Clonidine does not, however, appear to improve walking in all subjects; it is unclear why only three among 11 incomplete SCI subjects improved in walking speed in the report by Remy Neris et al.16 It was suggested that this might be due to the possible action of clonidine on presynaptic receptors, some of which are still present after an incomplete spinal cord lesion. Clonidine could then inhibit the release of the norepinephrine from the presynaptic terminals (Figure 5). To explore the possible mechanism related to this controversy, amphetamine, which releases norepinephrine from the presynaptic terminals, has been used in both animals and in humans.26 Amphetamine, which increases the brain and spinal cord levels of norepinephrine, has been shown to promote recovery of function in animal models of brain injury. The effectiveness in humans is still unknown but we know that low doses of amphetamine can be used without serious side effects in stroke subjects27 and need to be investigated in SCI subjects. Rossignol et al13 recently showed that norepinephrine but not clonidine enhanced locomotor activity in incomplete spinal cats. This could be due to actions of clonidine in the spinal cord. There are only noradrenergic postsynaptic receptors left after complete spinal section, and their activation by clonidine would enhance locomotor activity. When the section is not complete, clonidine acts primarily at presynaptic receptors, which reduce the release of NE to the spinal cord and so reduce locomotor activity.

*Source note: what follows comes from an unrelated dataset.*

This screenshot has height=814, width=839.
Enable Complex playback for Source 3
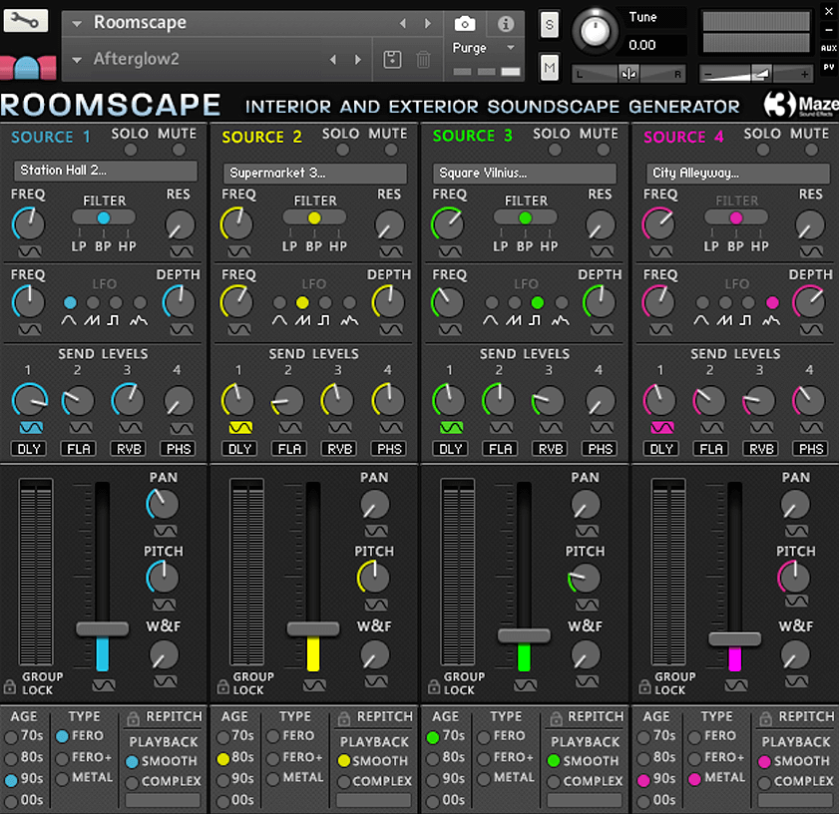[x=554, y=782]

Further investigation is required to understand the effects on locomotion of various types of noradrenergic drugs to the spinal cord following both complete and incomplete injuries.

Figure 5
figure 5

Schematic of the pharmacology of norepinephrine during intact situation (A), following complete spinal transection of the cord (B) and following a partial lesion of the cord (C) (see text for explanation)

Conclusion

The present findings have general potential clinical implications. Clonidine could be a powerful antispastic drug in addition to improving locomotion in a limited number of SCI subjects. Future studies on the effect of clonidine on locomotion should explore a more complete dose–response curve and its action in combination with other drugs (e.g. serotonergic) and/or in combination with other locomotor training strategies such as functional electrical stimulation.27 Finally, it will be important to identify features of SCI subjects that may predict who will benefit from such therapy.